Yes, that’s exactly what brat is designed for. brat assigns each agent to a separate git branch and manages merges through the Refinery. Agents never directly conflict because they work on isolated branches.
What happens if an agent crashes mid-task?
brat’s state is stored in an append-only event log (Grite). When an agent crashes, the Witness process detects the failure, records it in the log, and can restart the task from the last known state. No work is lost and no state is corrupted.
Does brat require all agents to be installed locally?
Yes, brat orchestrates agents that run on your local machine (or a CI runner). Each engine you configure in .brat/config.toml must be installed and authenticated. brat handles spawning and monitoring.
How does brat decide which tasks can run in parallel?
The Mayor analyzes task descriptions and file paths to build a dependency graph. Tasks that touch different files or modules are marked as parallelizable. Tasks with explicit dependencies (e.g., “write tests for module X” depends on “implement module X”) are ordered sequentially.
Can I use brat in CI/CD pipelines?
Yes. brat can run headless (without the web dashboard) in CI environments. Use brat mayor start --headless to run the full orchestration pipeline and exit with a status code indicating success or failure.
How does brat compare to multi-agent frameworks like CrewAI or AutoGen?

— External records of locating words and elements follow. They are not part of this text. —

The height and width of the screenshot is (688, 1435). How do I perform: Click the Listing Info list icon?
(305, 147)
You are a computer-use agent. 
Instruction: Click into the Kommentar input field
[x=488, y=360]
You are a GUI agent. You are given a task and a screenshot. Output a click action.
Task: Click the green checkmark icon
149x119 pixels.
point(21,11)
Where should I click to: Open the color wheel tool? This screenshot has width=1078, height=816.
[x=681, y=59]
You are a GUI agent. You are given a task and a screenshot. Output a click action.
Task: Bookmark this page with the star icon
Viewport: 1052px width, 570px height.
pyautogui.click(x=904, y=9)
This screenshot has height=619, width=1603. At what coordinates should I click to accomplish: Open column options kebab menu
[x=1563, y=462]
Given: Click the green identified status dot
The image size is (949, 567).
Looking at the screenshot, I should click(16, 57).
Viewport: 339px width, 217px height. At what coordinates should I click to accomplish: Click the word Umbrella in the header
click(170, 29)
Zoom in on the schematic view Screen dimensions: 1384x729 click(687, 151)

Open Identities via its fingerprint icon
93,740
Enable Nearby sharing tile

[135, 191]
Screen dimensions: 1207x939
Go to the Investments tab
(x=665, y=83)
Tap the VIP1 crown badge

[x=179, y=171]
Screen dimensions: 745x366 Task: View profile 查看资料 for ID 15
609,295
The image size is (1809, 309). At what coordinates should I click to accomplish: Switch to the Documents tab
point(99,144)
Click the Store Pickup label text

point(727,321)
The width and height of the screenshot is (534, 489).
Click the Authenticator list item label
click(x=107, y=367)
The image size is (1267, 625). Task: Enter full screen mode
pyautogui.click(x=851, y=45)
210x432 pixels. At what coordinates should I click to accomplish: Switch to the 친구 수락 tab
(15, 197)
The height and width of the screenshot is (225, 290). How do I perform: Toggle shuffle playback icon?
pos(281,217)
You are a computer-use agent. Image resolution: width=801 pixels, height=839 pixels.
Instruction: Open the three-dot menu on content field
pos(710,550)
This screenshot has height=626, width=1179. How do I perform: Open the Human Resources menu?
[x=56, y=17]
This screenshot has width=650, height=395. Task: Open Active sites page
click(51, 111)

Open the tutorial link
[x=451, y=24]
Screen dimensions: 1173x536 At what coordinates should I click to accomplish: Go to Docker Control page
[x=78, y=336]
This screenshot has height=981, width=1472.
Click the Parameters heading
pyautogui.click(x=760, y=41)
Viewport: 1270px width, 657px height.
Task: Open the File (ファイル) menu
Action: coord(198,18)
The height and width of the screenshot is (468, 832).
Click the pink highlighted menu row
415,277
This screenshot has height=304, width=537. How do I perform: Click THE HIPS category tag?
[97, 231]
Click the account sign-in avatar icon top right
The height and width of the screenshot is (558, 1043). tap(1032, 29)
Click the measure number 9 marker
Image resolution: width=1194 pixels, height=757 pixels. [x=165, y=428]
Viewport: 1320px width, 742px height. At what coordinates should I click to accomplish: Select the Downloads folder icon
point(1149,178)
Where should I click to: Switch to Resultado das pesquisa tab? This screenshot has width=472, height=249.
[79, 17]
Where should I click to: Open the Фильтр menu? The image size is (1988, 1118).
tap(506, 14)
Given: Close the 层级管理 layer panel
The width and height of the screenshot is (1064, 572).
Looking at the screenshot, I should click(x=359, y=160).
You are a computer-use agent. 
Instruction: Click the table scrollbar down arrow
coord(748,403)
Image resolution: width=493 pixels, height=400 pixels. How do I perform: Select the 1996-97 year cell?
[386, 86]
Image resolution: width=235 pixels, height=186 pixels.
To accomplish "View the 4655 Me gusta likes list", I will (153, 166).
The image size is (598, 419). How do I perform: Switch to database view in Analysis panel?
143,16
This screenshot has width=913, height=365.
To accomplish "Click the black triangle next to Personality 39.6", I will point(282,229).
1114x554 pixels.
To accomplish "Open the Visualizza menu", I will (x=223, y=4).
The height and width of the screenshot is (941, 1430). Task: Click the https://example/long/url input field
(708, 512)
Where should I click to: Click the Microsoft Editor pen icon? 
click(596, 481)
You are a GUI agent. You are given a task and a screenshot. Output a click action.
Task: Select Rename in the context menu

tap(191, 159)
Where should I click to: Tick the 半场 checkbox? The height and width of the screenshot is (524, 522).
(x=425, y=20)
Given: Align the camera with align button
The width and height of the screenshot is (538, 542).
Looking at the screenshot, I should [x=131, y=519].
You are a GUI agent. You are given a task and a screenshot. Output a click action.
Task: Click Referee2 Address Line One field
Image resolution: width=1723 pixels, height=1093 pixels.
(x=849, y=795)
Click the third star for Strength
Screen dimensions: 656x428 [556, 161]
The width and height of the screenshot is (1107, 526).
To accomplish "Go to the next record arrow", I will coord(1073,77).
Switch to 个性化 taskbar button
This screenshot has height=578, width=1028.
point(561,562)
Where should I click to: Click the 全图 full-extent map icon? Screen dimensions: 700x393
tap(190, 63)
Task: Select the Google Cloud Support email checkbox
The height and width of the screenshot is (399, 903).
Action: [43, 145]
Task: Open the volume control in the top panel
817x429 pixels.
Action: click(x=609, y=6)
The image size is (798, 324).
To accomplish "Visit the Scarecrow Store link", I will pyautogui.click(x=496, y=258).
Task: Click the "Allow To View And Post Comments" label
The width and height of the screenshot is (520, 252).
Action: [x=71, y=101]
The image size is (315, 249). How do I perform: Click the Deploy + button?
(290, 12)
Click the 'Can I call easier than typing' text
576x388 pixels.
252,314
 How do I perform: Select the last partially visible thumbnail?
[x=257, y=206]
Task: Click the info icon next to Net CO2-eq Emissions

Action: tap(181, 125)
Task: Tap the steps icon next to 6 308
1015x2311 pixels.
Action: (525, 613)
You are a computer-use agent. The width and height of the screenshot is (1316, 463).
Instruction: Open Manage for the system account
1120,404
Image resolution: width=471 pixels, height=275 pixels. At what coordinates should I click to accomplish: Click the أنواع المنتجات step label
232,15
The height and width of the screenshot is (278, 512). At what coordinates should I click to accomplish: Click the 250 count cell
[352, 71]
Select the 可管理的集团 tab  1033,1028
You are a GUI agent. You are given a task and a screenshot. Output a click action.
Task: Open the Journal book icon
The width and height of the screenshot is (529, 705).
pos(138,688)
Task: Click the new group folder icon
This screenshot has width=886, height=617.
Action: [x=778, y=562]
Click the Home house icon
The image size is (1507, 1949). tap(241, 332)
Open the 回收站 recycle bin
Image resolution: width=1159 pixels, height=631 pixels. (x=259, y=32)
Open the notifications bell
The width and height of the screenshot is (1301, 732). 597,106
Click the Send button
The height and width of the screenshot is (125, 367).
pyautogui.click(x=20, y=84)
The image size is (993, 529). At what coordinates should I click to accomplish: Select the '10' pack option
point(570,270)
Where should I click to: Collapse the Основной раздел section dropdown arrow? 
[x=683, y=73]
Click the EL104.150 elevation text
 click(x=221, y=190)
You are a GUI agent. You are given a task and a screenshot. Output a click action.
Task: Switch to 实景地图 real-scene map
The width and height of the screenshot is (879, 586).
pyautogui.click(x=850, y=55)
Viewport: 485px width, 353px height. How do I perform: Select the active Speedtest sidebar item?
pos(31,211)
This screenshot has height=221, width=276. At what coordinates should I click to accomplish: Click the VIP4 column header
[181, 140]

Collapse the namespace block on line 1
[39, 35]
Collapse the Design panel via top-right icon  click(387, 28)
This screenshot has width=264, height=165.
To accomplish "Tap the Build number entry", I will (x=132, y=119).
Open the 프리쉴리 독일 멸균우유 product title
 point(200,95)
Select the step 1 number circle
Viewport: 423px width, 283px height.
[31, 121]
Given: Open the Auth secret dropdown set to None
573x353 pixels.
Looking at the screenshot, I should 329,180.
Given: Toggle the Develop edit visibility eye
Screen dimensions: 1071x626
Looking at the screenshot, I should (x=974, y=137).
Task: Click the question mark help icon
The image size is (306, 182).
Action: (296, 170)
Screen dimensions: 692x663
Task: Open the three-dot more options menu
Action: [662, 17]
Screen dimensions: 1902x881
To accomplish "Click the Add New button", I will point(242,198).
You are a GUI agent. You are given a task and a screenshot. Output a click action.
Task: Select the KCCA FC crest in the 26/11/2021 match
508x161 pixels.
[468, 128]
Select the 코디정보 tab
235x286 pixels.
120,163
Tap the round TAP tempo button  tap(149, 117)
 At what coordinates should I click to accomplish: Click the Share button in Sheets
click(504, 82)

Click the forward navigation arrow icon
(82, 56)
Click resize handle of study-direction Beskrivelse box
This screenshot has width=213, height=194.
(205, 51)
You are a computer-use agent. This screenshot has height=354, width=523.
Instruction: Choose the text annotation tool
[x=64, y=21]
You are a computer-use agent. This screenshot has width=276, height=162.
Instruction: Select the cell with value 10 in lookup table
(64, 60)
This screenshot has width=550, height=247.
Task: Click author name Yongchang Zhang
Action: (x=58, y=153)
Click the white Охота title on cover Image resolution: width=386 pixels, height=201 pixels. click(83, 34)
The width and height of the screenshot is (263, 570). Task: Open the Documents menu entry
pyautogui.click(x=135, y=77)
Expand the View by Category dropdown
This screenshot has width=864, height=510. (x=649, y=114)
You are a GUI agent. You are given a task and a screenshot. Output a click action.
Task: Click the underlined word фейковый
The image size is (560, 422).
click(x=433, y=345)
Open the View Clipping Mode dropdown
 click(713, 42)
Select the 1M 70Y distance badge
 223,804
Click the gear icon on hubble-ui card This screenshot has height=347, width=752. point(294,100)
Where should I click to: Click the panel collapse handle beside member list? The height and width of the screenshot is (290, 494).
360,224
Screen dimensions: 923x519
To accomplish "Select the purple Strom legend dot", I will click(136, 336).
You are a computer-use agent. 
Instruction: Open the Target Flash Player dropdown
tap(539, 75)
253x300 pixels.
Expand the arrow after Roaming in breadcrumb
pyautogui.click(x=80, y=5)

brat is specifically designed for coding agents (Claude Code, Aider, Codex) rather than general-purpose LLM agents. It focuses on git-native workflows: branch management, merge queues, and CI integration. CrewAI and AutoGen orchestrate LLM conversations; brat orchestrates code changes.
Is brat open source?
Yes. brat is MIT licensed and available at github.com/neul-labs/brat. Contributions are welcome.